Louis Cha's acclaimed trilogy to be translated into English

The English translation of Louis Cha's martial arts trilogy will be published in February. [Photo provided to China Daily]

Despite their popularity, only three of Jin Yong's martial arts novels have been translated into English. But fans will soon get more from the writer as his most popular trilogy, named after the first of the three books, Legends of the Condor Heroes, is scheduled to hit bookstores in February.

Jin Yong is the pen name of Louis Cha. And the author, who lives in Hong Kong, is one of the best-selling Chinese authors alive with over 300 million copies of his works sold in the Chinese-speaking world.

This latest translation project is the most ambitious with regard to Jin Yong's works.

The trilogy, written by Jin Yong in the 1950s and '60s, covers the Song Dynasty (960-1279) and the early Ming Dynasty (1368-1644), and features hundreds of characters.

The plot includes betrayal and allegiance among different martial arts schools, and the rise and fall of dynasties.

According to the publishing house, Maclehose Press, the translated work will come in 12 volumes, including Legends of the Condor Heroes; Divine Condor, Errant Knight; and Heaven Sword and Dragon Sabre.

Anna Holmwood is the translator of volume one, A Hero Born.

Speaking of the project which she took up in 2012, Holmwood, a self-employed translator focusing on Chinese-English literary translations, says in an email interview: "It had to be Jin Yong then.
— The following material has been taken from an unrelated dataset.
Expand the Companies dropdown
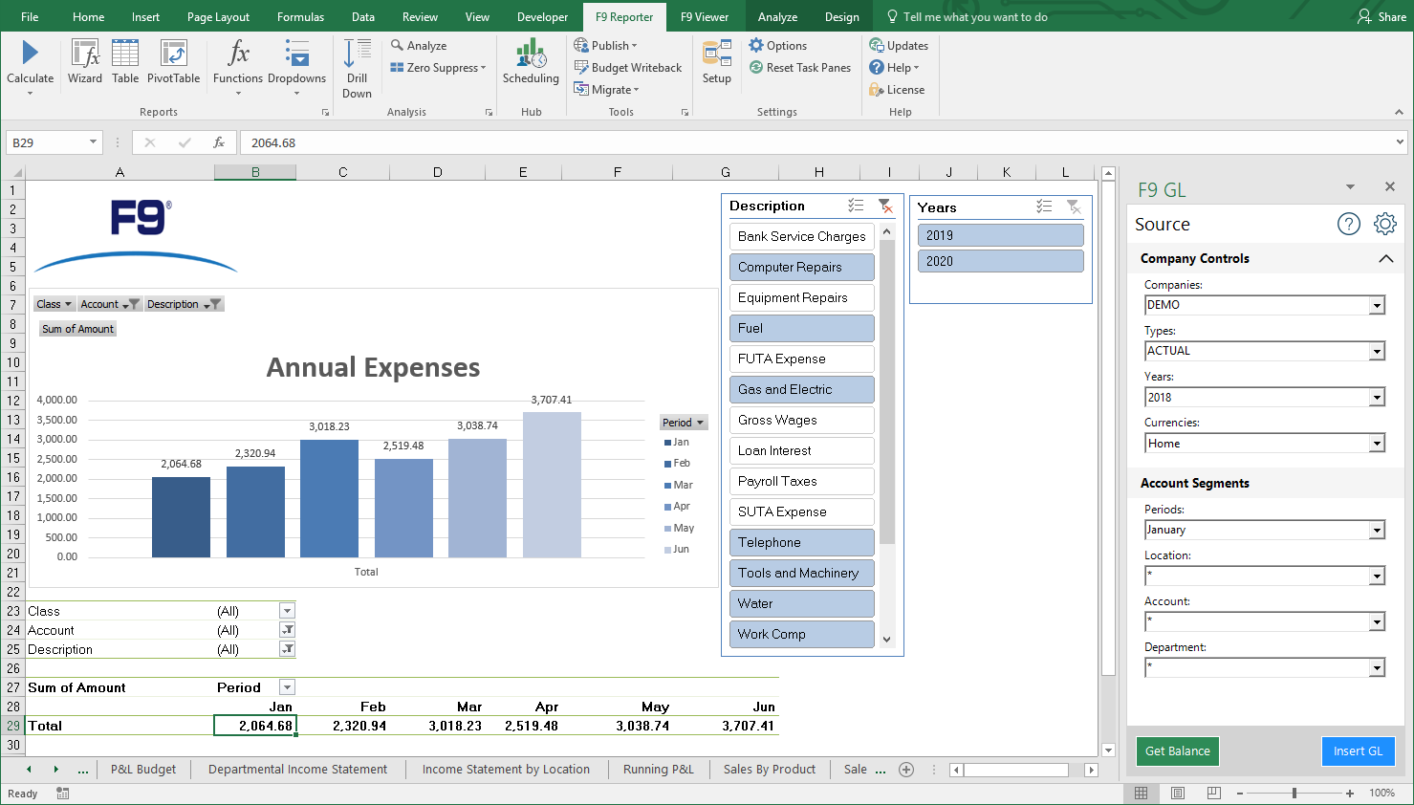This screenshot has height=805, width=1414. [x=1377, y=306]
It was the obvious place to start, not only because of the quality of his writing, but also because of his standing and reputation in Asia."

Holmwood, who was born to a British father and a Swedish mother, grew up in the United Kingdom and studied history at the University of Oxford.

Her love affair with China began in 2005, when she spent two months traveling around the country on a scholarship.

The trip aroused her curiosity about China, and she was determined to learn Chinese. "That was the only way to satisfy my curiosity about the country," she says.

Holmwood then chose modern Chinese studies as her MPhil major at Oxford, and went to Taiwan Normal University for a year of language training in 2009.